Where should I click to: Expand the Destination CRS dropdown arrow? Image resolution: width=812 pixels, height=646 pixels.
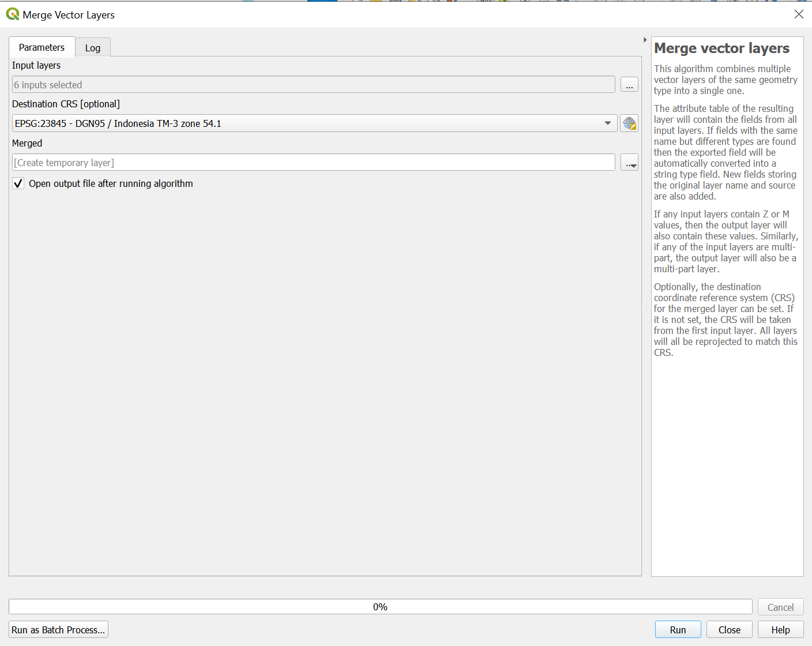tap(607, 123)

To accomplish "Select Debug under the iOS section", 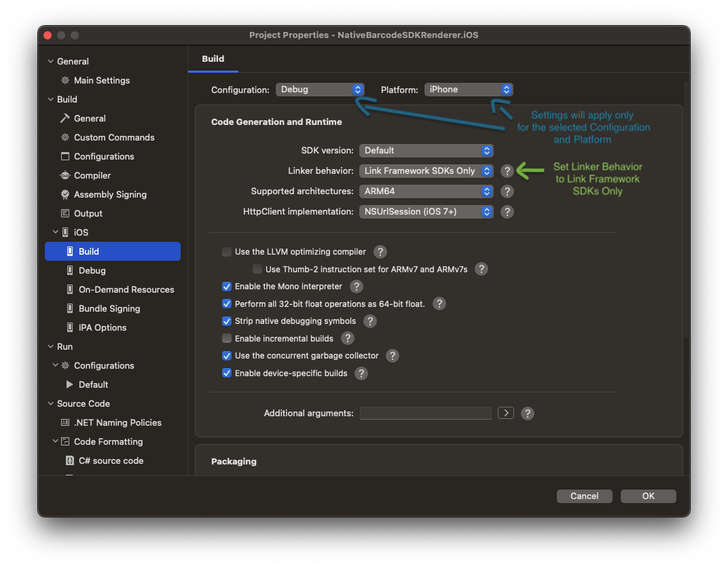I will pyautogui.click(x=91, y=270).
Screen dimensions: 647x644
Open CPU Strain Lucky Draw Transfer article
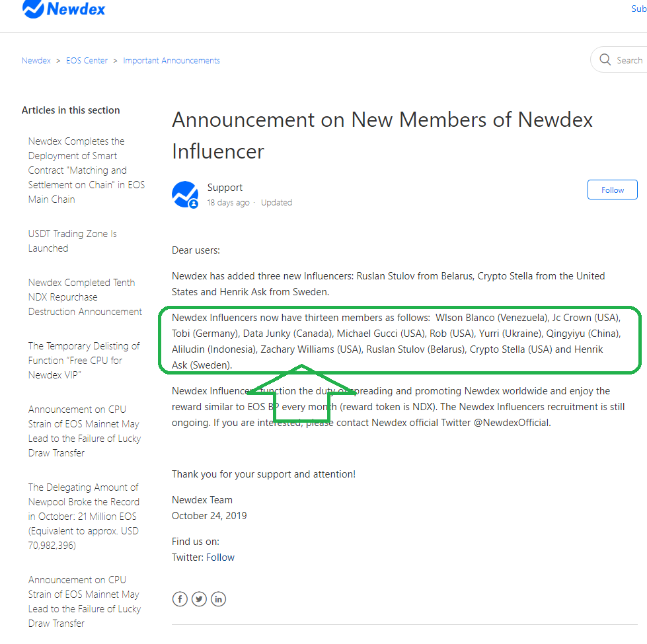click(84, 431)
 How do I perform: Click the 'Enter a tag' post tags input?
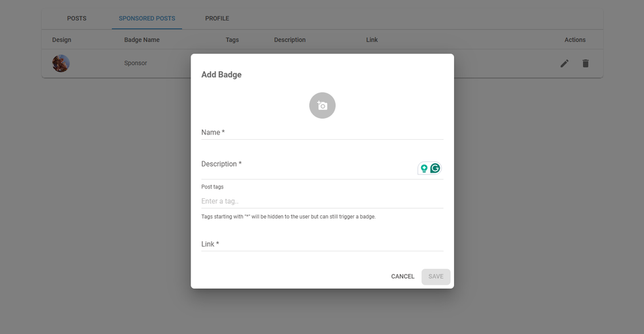[x=322, y=201]
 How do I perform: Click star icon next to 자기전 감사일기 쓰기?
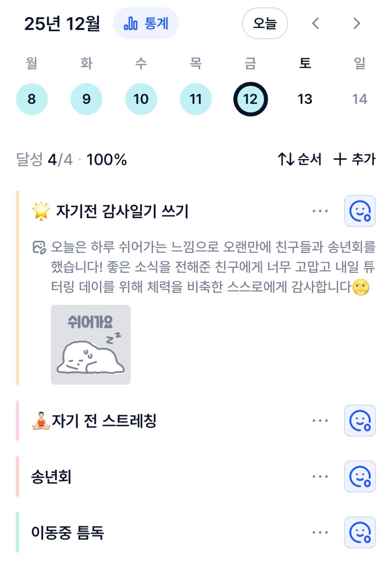pyautogui.click(x=41, y=211)
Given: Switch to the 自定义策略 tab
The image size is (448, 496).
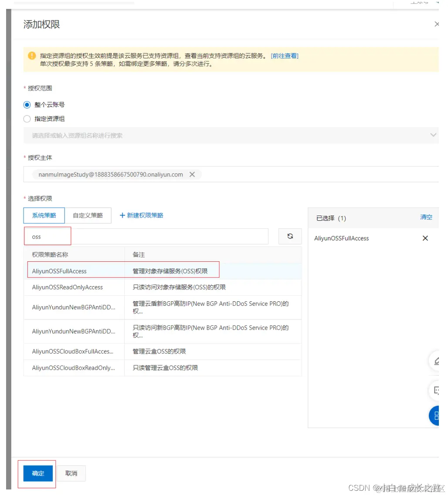Looking at the screenshot, I should 88,215.
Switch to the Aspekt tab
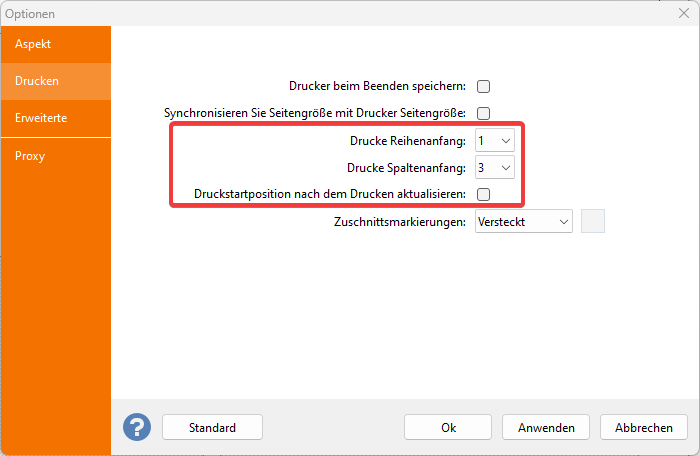This screenshot has height=456, width=700. pyautogui.click(x=33, y=44)
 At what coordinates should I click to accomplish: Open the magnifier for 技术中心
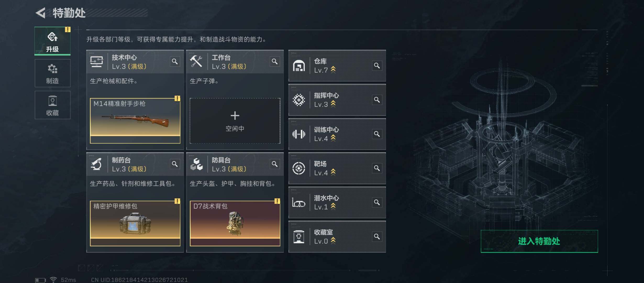coord(175,62)
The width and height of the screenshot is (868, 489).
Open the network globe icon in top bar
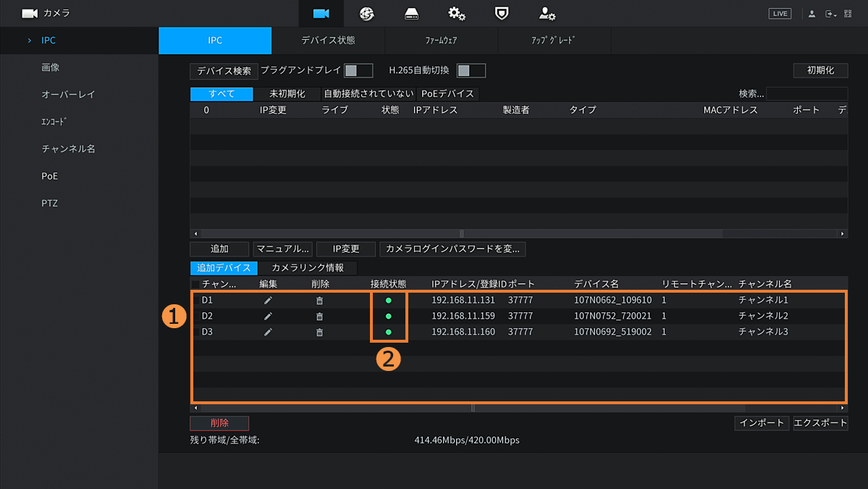366,14

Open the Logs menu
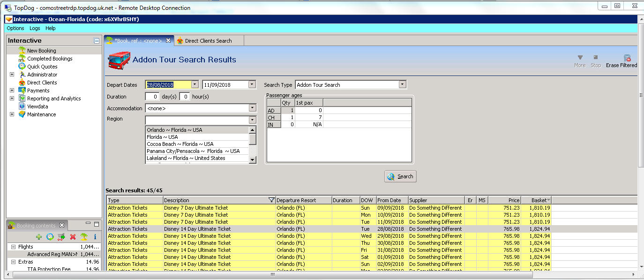coord(35,28)
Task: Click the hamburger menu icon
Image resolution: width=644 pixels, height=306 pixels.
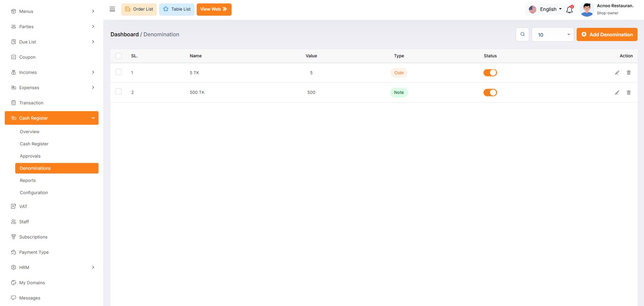Action: (112, 9)
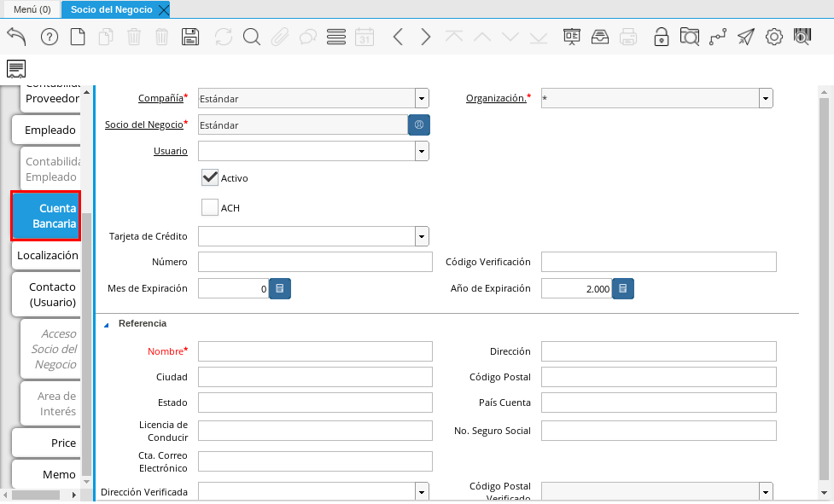Click the Undo changes arrow icon
Screen dimensions: 834x504
16,37
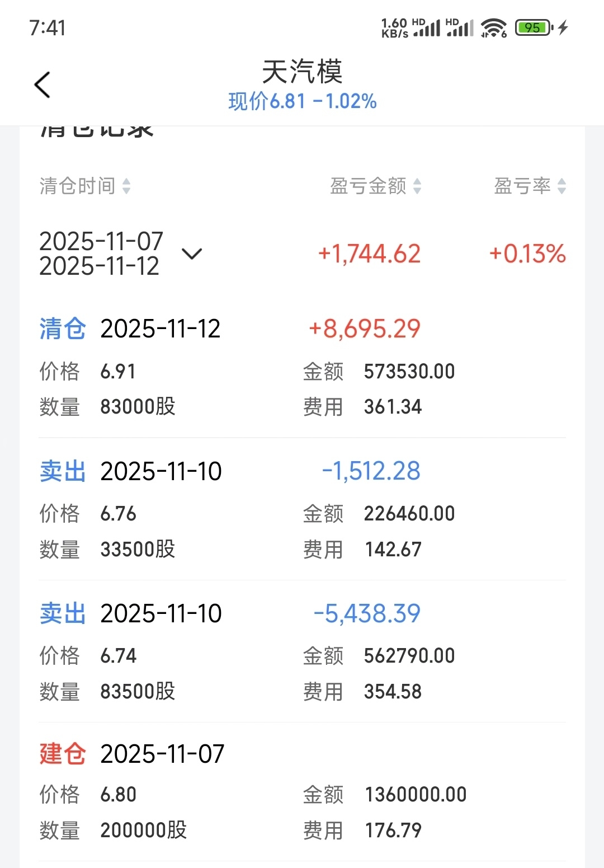The image size is (604, 868).
Task: Select 盈亏率 column header
Action: [x=522, y=186]
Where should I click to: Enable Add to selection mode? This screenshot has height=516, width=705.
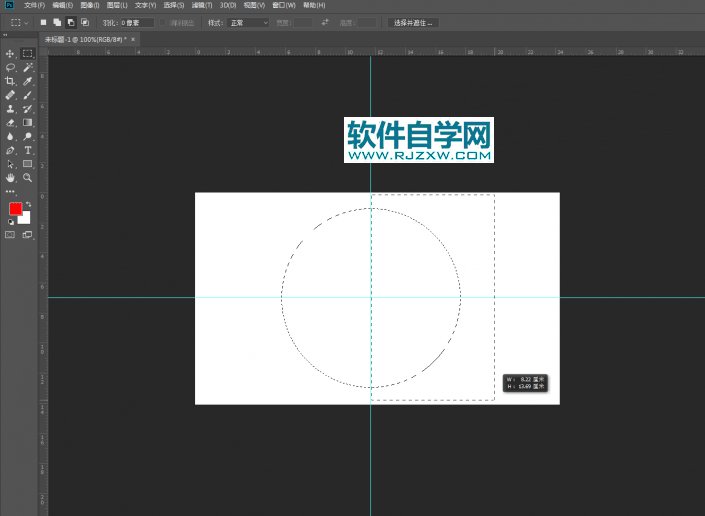(57, 22)
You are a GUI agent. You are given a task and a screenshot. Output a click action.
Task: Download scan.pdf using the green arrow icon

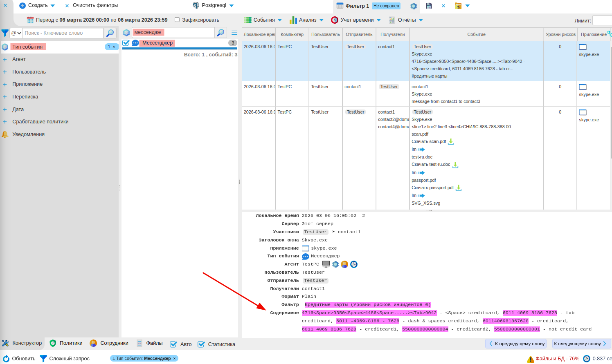tap(451, 142)
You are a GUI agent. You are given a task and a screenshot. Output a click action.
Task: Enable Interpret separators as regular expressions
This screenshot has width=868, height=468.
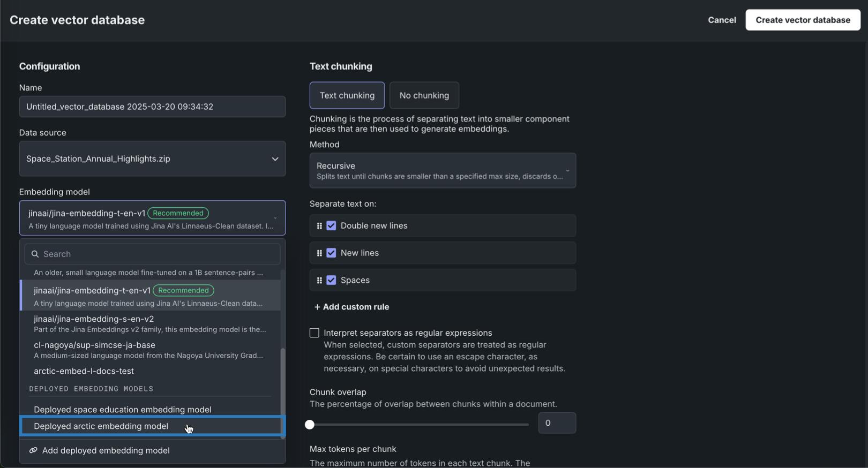pos(315,333)

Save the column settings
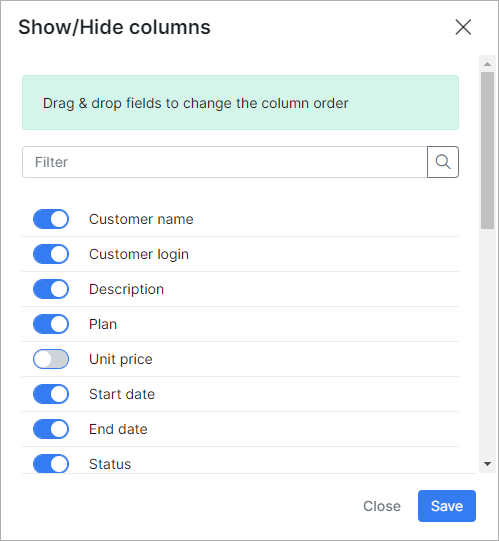click(x=447, y=506)
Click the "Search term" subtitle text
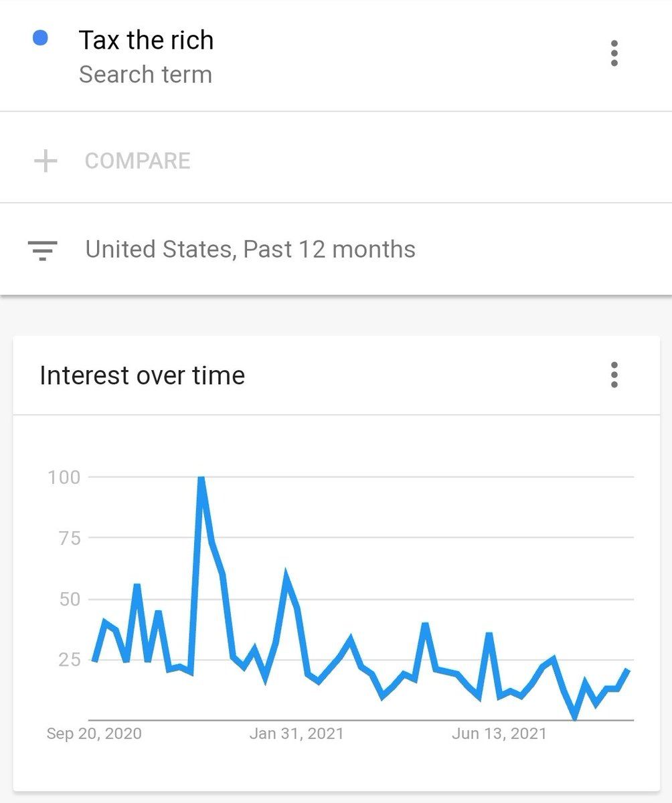 pos(145,74)
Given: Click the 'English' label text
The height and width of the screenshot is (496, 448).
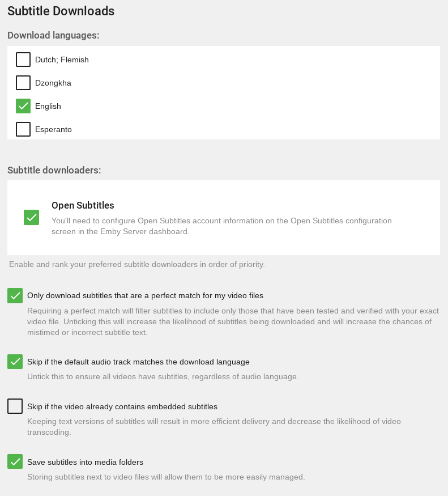Looking at the screenshot, I should pos(48,106).
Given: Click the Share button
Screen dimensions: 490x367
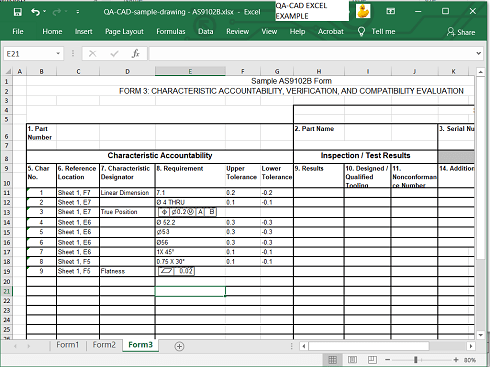Looking at the screenshot, I should pos(461,32).
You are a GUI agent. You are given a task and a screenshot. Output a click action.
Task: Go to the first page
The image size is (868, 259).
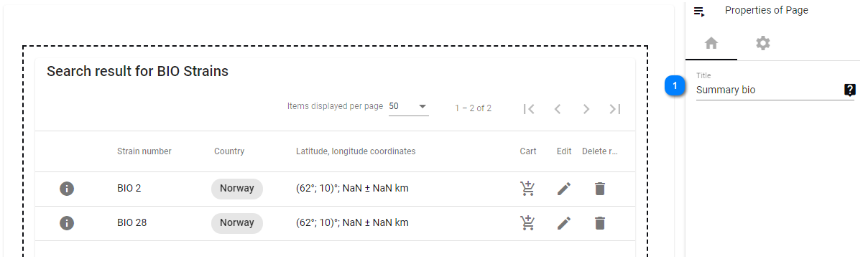pyautogui.click(x=529, y=109)
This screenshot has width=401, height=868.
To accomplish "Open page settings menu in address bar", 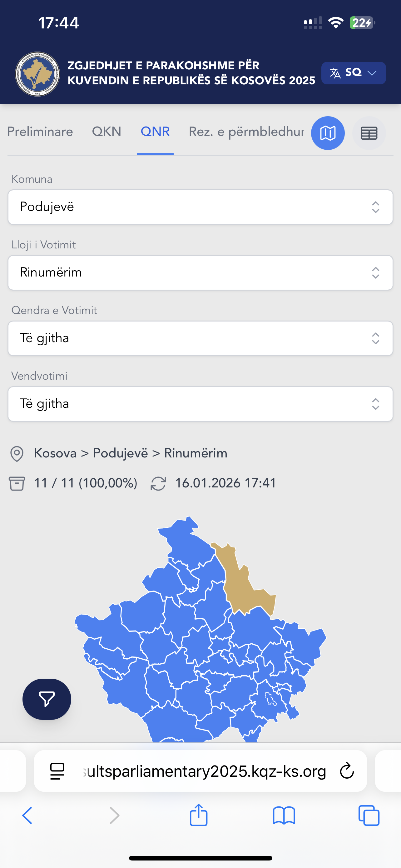I will pyautogui.click(x=57, y=771).
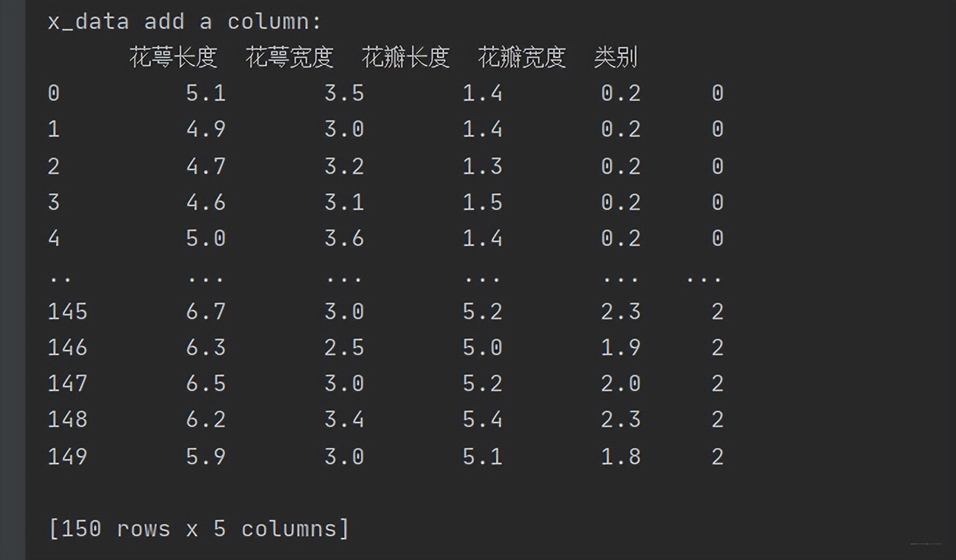Click the 花萼宽度 column header
This screenshot has width=956, height=560.
coord(290,57)
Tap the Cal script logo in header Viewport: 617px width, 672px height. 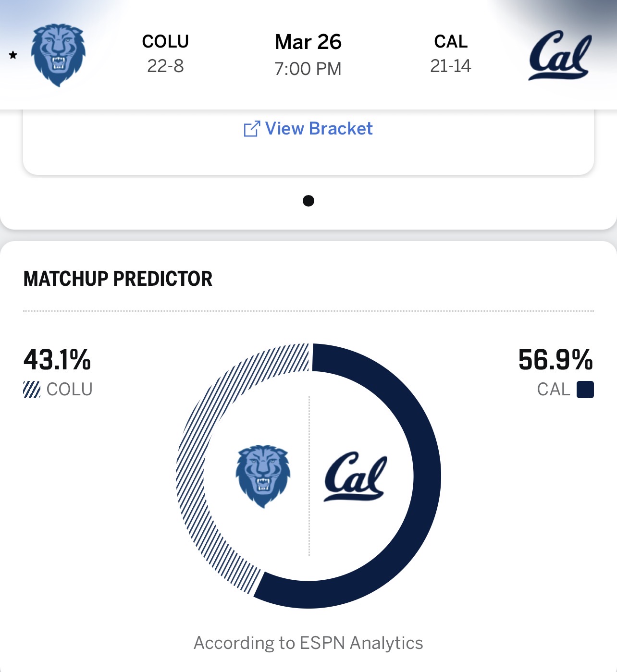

* Instructions to follow: Only one stretch of the material above is wanted: the line containing "Task: Enable Interpret" through the line containing "This screenshot has width=401, height=868.". Restate it word for word, minus the pictures.

* Exercise solution:
Task: Enable Interpret separators as regular expressions
This screenshot has width=868, height=468.
pos(315,333)

Save the column settings
click(x=447, y=506)
Click the "Search term" subtitle text
 pos(145,74)
Given: Click the 'English' label text
The height and width of the screenshot is (496, 448).
Looking at the screenshot, I should pos(48,106).
Given: Click the Share button
Screen dimensions: 490x367
Looking at the screenshot, I should pos(461,32).
You are a GUI agent. You are given a task and a screenshot. Output a click action.
Task: Go to the first page
The image size is (868, 259).
pyautogui.click(x=529, y=109)
This screenshot has width=401, height=868.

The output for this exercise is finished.